Christopher Whittle, the chief executive officer of the nation’s largest private manager of public schools, told an investors’ conference here Aug. 1 that the company was undergoing “a corporate gut check” after a series of setbacks last spring that included a tumbling stock price and a Securities and Exchange Commission inquiry into one of its accounting practices.
“It was a perfect storm we went through in the spring,” Mr. Whittle said. But the weather brightened for the company last week as it reached an agreement with Philadelphia’s school reform commission to manage 20 city schools serving more than 13,000 students, beginning this fall. (“Phila. Lines Up Outside Groups to Run Schools,” this issue.)
The Philadelphia situation has dominated the company’s attention in recent months, and Edison had raised expectations that it might be awarded management of as many as 45 schools there, along with a separate consulting role for the whole district. When Edison won just 20 schools, its stock price plummeted and has been trading in recent weeks for just around $1 per share.
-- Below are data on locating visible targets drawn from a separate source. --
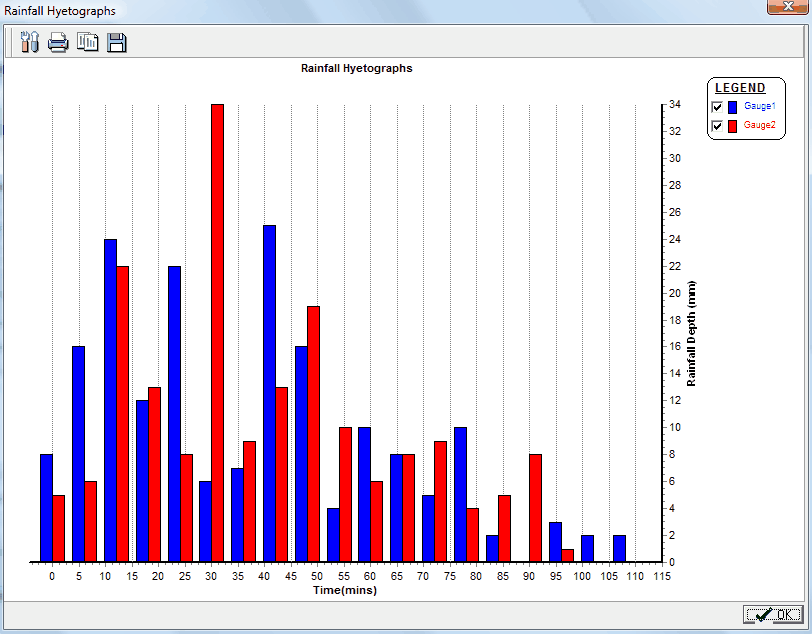
Task: Uncheck the Gauge2 legend checkbox
Action: 717,126
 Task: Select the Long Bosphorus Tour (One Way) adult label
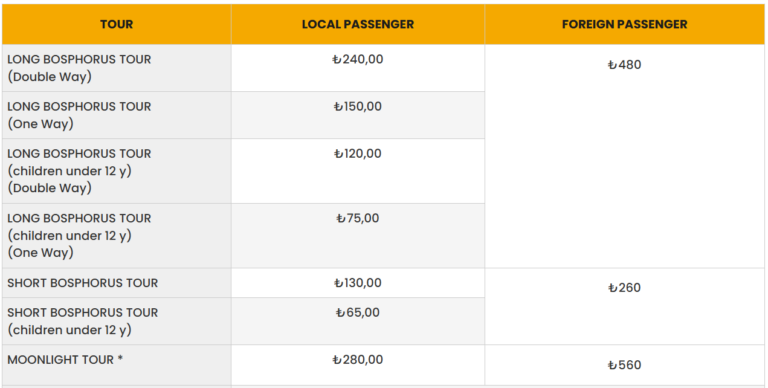point(117,115)
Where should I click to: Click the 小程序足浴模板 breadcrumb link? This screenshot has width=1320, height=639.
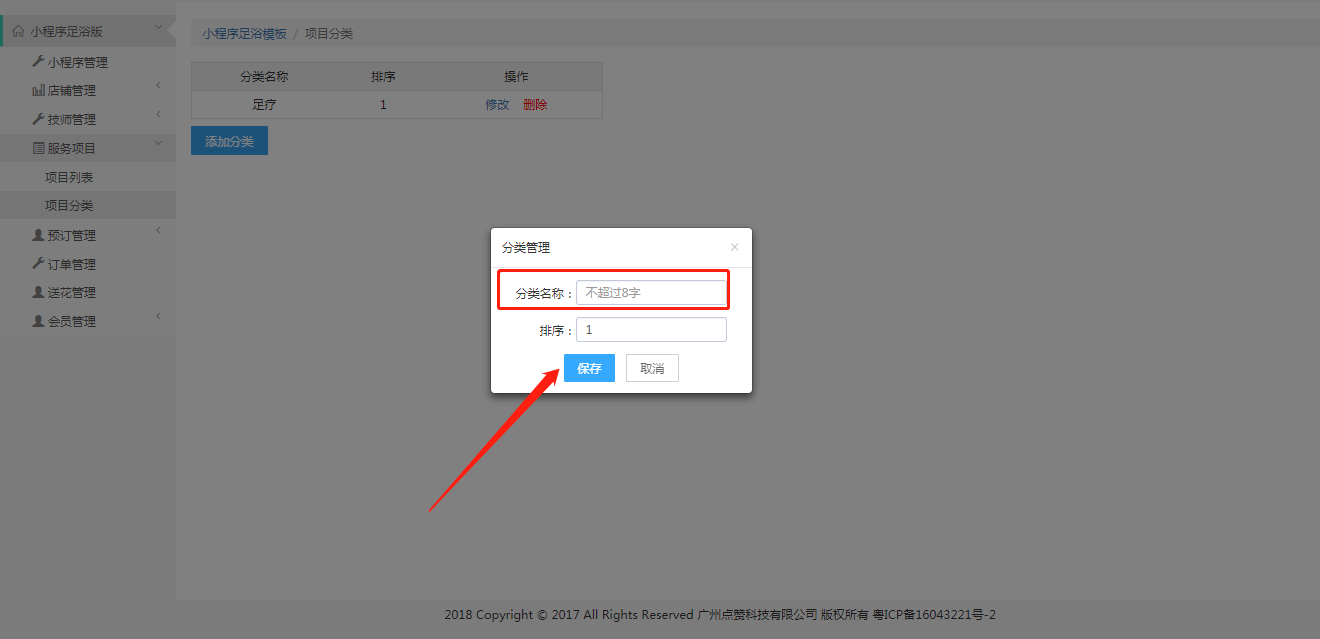(x=244, y=34)
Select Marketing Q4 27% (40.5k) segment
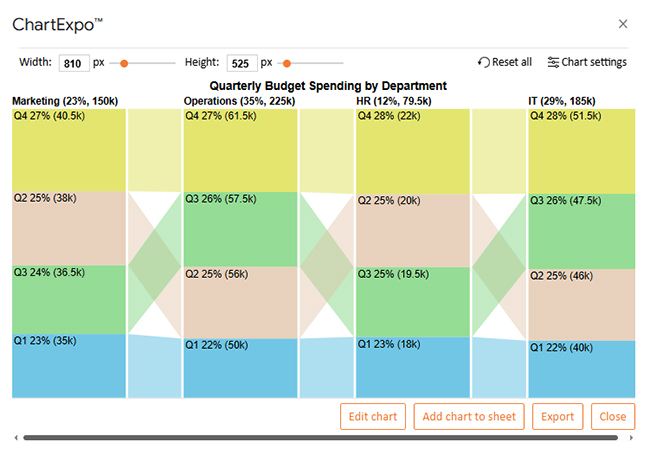The image size is (650, 455). [69, 150]
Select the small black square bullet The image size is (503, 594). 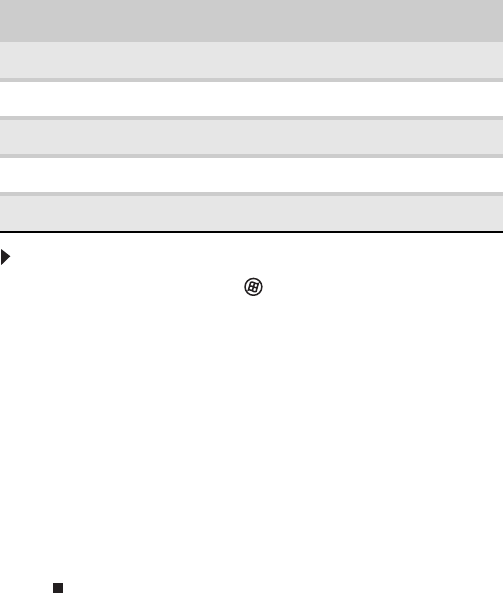pyautogui.click(x=58, y=588)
More recently, the state of Pennsylvania and the five-member reform commission have been haggling over a number of issues that delayed final contracts with the providers of school management services. Edison was to receive the largest number of schools. On July 31, all sides reached an agreement.
Edison and the other providers will now undertake the nation’s largest experiment yet in private management of public schools. “What is really being created there,” Mr. Whittle said, “is a market.”
New Capital
Amid questions in recent months about whether it was financially viable, Edison last week also announced the completion of a $40 million round of new financing. As previously announced, Merrill Lynch will extend its current line of credit to the company by an additional $20 million. But instead of New York City-based Chelsea Capital providing the other $20 million, that investment will now come from School Services Inc., an affiliate of the investment firm Leeds Weld & Co., also based here.
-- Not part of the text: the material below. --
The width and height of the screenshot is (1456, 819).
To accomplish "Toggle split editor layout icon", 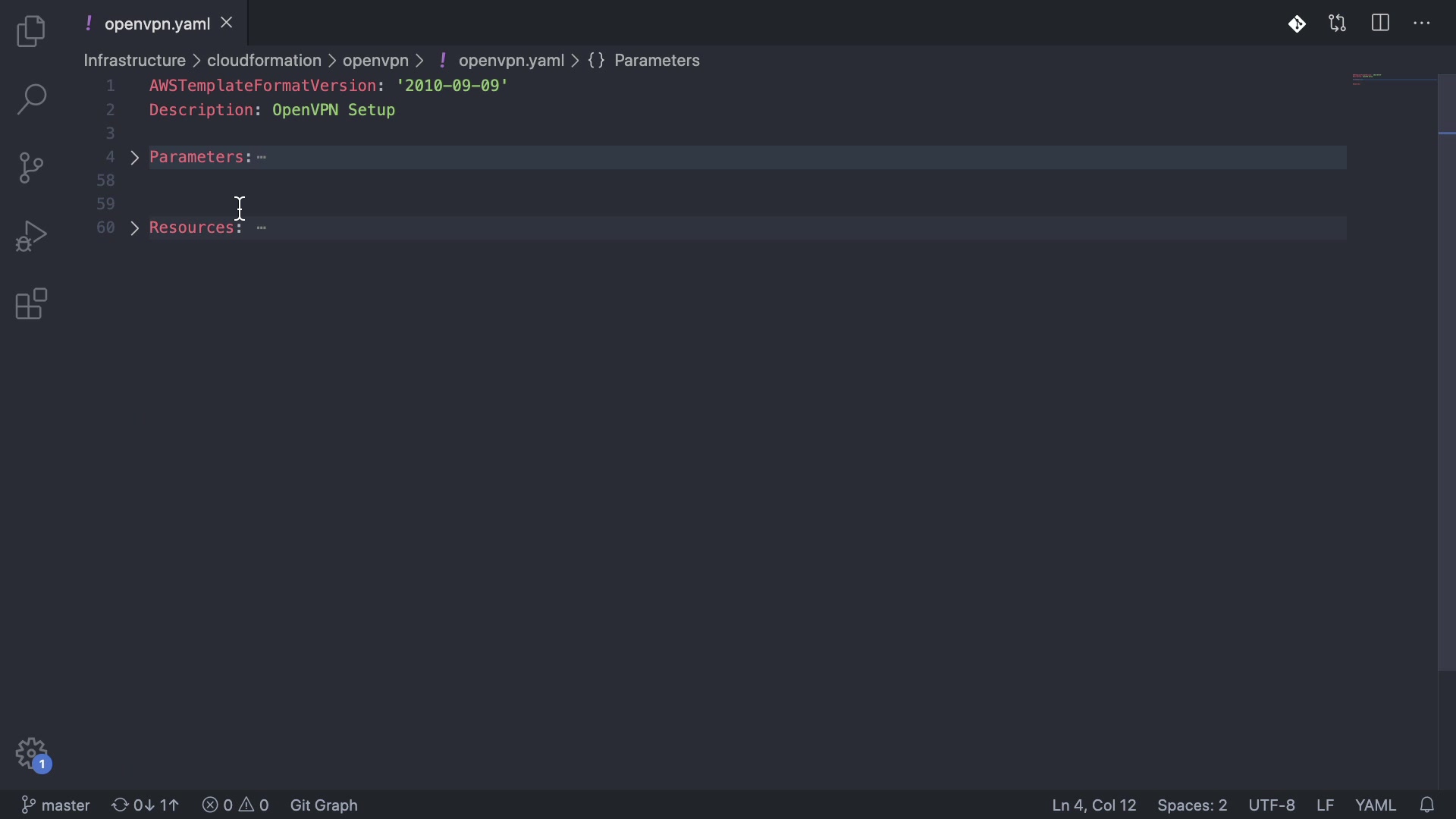I will pos(1381,24).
The final details were being ironed out even as Edison was holding its investor meeting at a hotel here. Several Edison executives said they had pulled all-night sessions working on the Philadelphia negotiations, the financing round, or both.
The company apparently did not want to postpone its meeting with investors, which it had already done in June.
Chip Delaney, an Edison board member now formally joining the firm as vice chairman, has already been working there informally the past 60 days, conducting a financial review that he dubbed a “re- engineering” of the company.
Edison will be ending a number of unprofitable school contracts, he said, several of which have already been disclosed, such as in Boston, Mount Clemens, Mich., and San Antonio.
The company says it will devote increased marketing efforts to a new line of business it calls the “affiliates program,” in which smaller districts, with less than 10,000 students, may hire Edison only for curriculum and teacher-development services.
Edison is also interested once again in the overseas market, and company officials say it has been in serious discussion with a local education authority in Britain to pilot a school design geared to that country’s education system by next spring.
In the Penalty Box
Analysts attending the New York meeting said that they had been hoping for more concrete financial estimates than were discussed at the conference. They said, however, that Edison’s bad news appeared to be behind it, for a least a while.
“Thank God they got the Philadelphia contract done,” said Jeffrey M. Silber, a managing director who follows Edison for the New York City-based investment firm Gerard Klauer Mattison. “It is the biggest contract in the company’s, and the industry’s, history, but it’s been nothing but a disappointment to investors.”
Trace Urdan, an analyst who follows Edison for ThinkEquity Partners in San Francisco, said the company appears to have resolved, for now, doubts that it is viable.
“From the stock market perspective, though, they are going to be in the penalty box for some time to come,” he said. Edison stock stirred little after the positive announcements. On Aug. 1, it closed at 94 cents a share, down 4 cents for the day.